Most of the evening’s sour notes, for me, came courtesy Professor Scott. She was clearly selected to be the feminist voice of the panel, and it would have been a very impoverished panel that didn’t have such a voice. But just as Ramadan is both Swiss and Egyptian, Scott is both feminist and postmodernist, and it turned out that, as with Mogahed, for her the issue was less one of gender or ideology than of class.

Which brings us to the moratorium on stoning. Several years back, on a television show in France (God bless the French for having these sorts of shows), the ambitious Interior Minister, one Nicolas Sarkozy, asked Ramadan if he would condemn the stoning of women; Ramadan responded by explaining that he wished for a moratorium on the practice until the question could be finally resolved within the Muslim community.

To his credit—in one sense, anyway—Ramadan sticks to that position last night. If you impose a ban on stoning, he argues, “Muslims won’t think they’re commanded by God, so you’re changing nothing.” A consensus ought to be reached after deliberation within the community; in the meantime, sure, go ahead, have a moratorium. Scott’s angry response is … “I think I would accept that. Not from a Western feminist perspective, but from a religious one.” She insists only that women play a role in that internal Muslim deliberation. For this Western non-Muslim observer, who really wants to be ecumenical and tolerant about a wide range of issues, but who simply can’t abide even a single crack in the door between stoning women being okay and stoning women being not okay, this is the night’s most distressing moment.

And the best moments come from George Packer, who volunteers himself as a mouthpiece for writer Paul Berman and his forthcoming book, Flight of the Intellectuals (Tablet Magazine has interviewed Berman on Ramadan). Packer applauds Ramadan for trashing anti-Semitism in front of Western and Arabic Muslim audiences alike. He credits Ramadan with wanting to be a bridge-builder between Western Muslims and the rest of Western society. “But I’m worried about the foundation on which you’re building this bridge,” he adds.

That foundation—which Berman purports to painstakingly show in his forthcoming book (and in a related New Republic article)—is, according to Packer, Ramadan’s grandfather, Hassan al-Banna. Packer’s case against Ramadan’s support for al-Banna has especially to do with al-Banna’s alliance, indeed his “tireless war of solidarity,” with the notorious World War II-era Grand Mufti of Jerusalem, who, broadcasting from Germany, incited Muslims to kill Jews in their countries (Packer compares it to “Hutu Power” broadcasts during the 1994 genocide in Rwanda). Al-Banna himself cited Mussolini and Hitler as inspirations for the Brotherhood, according to Packer.
---+---
_What you will do_.
1) In the panel write-up, why does Ramadan say a ban on stoning would not work? Answer in one to three sentences.
2) Write the next part of the panel write-up, starting after its last sentence.

_Given entries_.
---+---
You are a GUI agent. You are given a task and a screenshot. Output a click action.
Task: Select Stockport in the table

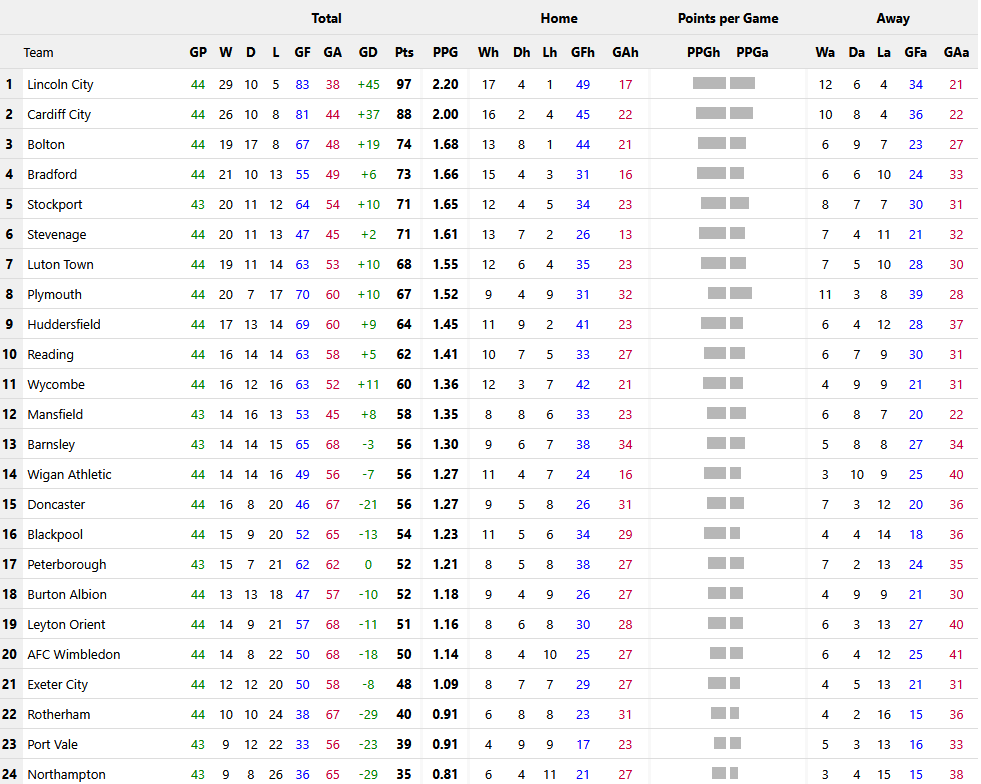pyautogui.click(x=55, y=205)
---+---
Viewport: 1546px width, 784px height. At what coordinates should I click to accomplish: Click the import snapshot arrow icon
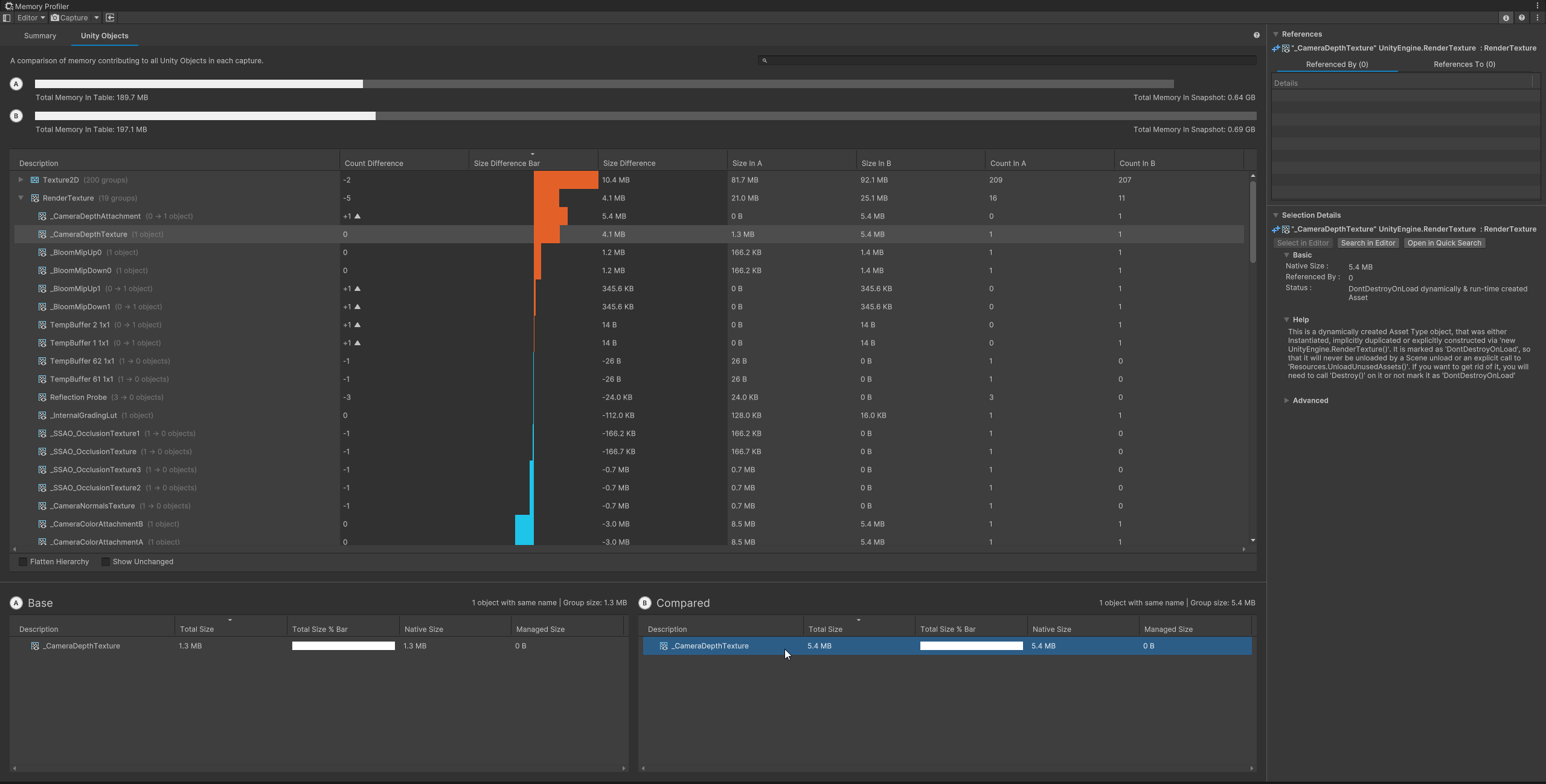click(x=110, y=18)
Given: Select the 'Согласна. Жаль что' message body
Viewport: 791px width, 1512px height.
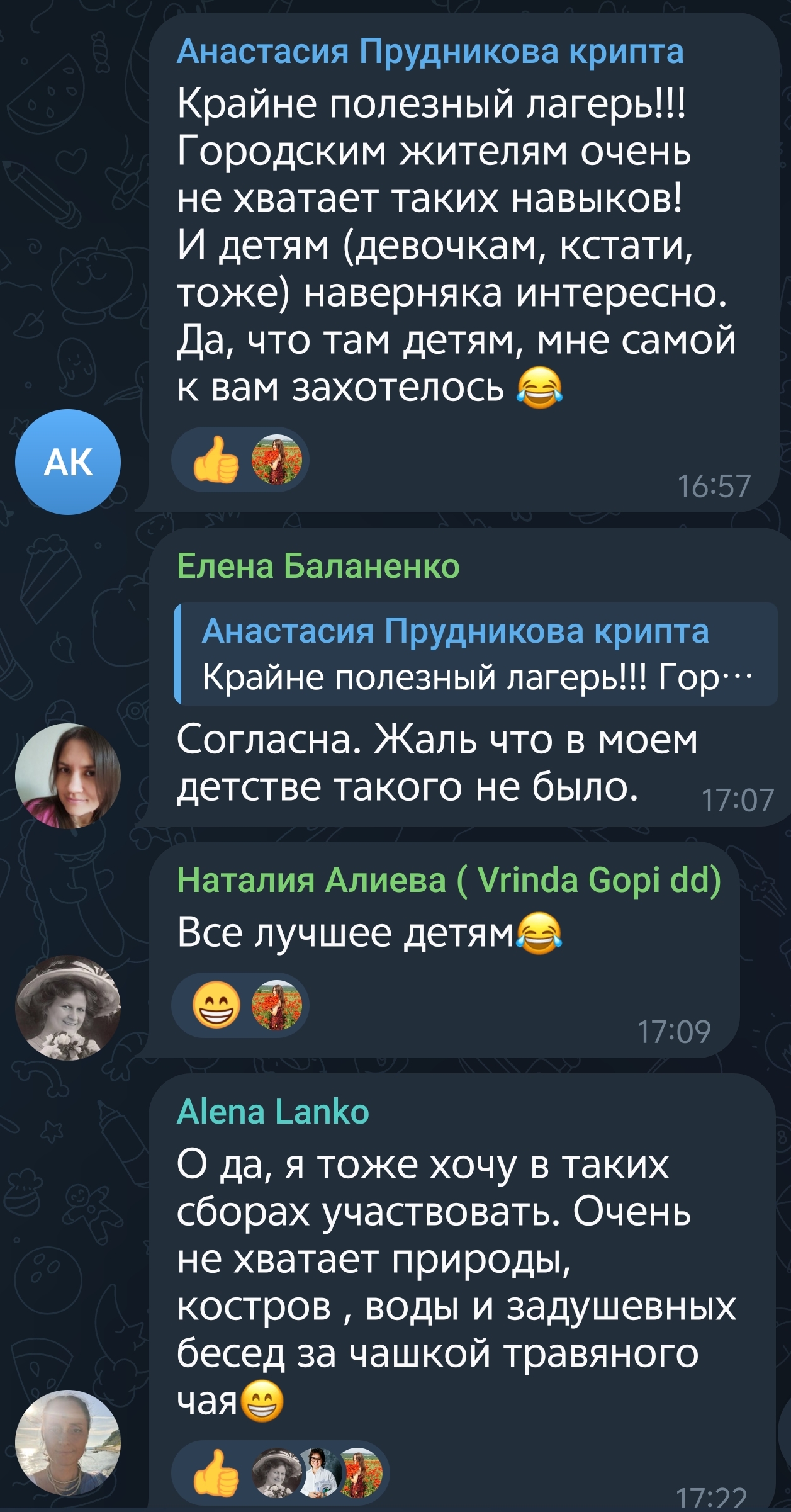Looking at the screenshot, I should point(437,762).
---+---
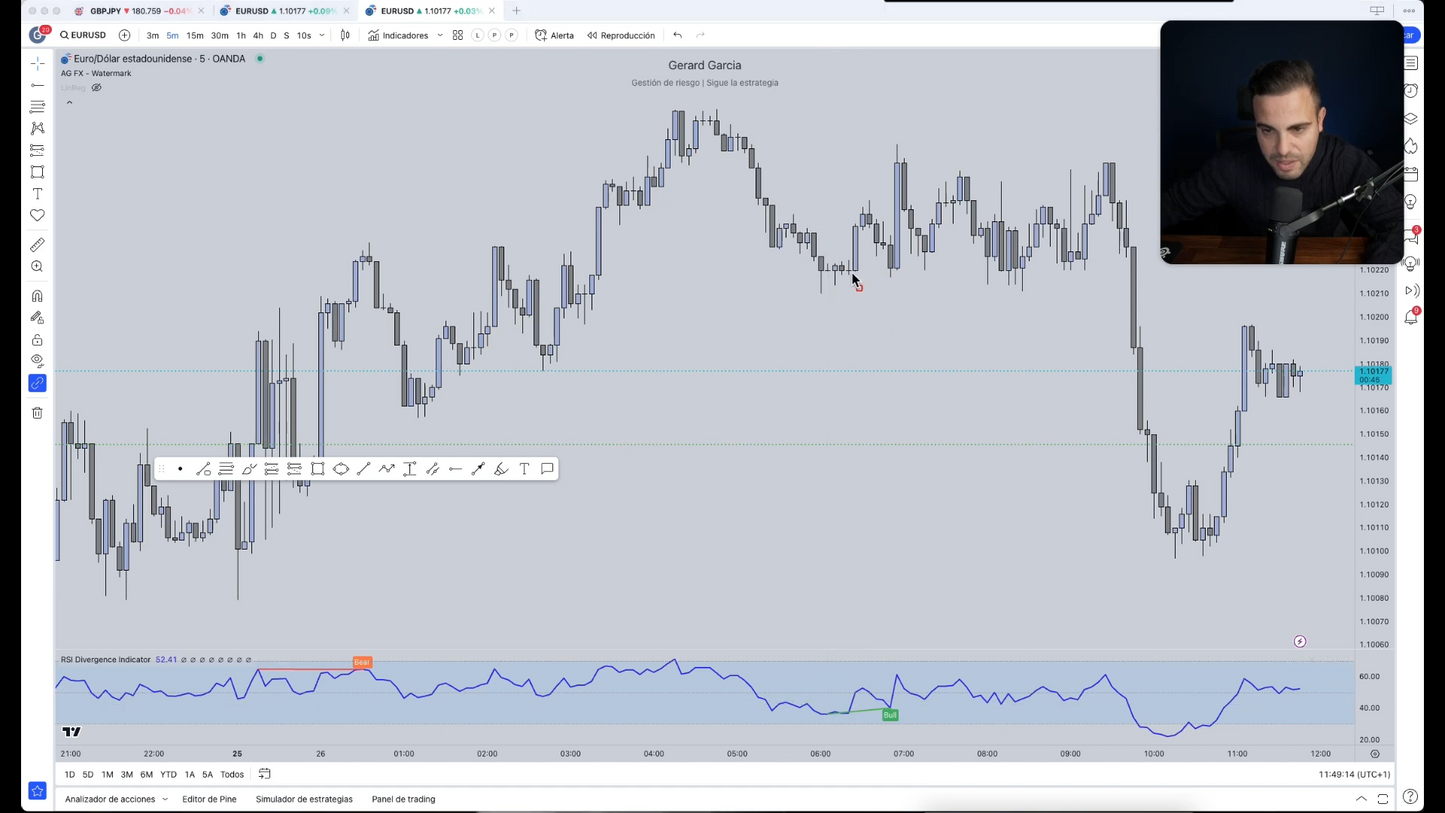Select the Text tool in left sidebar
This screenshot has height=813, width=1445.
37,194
---+---
_Results by task_.
1) He argues that if a ban is imposed, Muslims won't believe it is commanded by God, so it changes nothing. He wants the Muslim community to reach a consensus through its own deliberation, with a moratorium in place until then.

2)
“Is there a limit to what you’re willing to say or to think?” Packer asks, in the evening’s most dramatic moment. “Is there a red line? I’m not associating you with his views, or asking you to repudiate your grandfather. But why haven’t you condemned him?”

As with the stoning of women, the out, for Ramadan, is the context. Al-Banna allied himself with the Grand Mufti mostly over the question of Palestine, and with his anti-Zionist answer: an answer which Ramadan believes was, at the time, the correct one. “Anything supporting Nazis, or killing Jews, I am condemning,” Ramadan clarifies.

Granting Ramadan’s point about the limited way in which al-Banna allegedly supported the Mufti, Packer presses on: “Don’t you think that, even to support the Mufti for that reason, after five years of his genocidal support—doesn’t that taint the Muslim Brotherhood?”

“No,” Ramadan replies.

So that’s Ramadan’s red line. But the real red line is not what Tariq Ramadan will and won’t criticize. Ramadan is an important man, but he’s only one man. The real red line is where secular Western societies will tolerate practices rooted in Muslim religion and culture that are “non-Western,” and maybe even abhorrent. The real red line will be drawn so that Western Muslims remain active, tolerant, and productive members of society, and refrain from succumbing to radical distortions of their faith and attacking their societies from within; but also so that the West remains true to its values.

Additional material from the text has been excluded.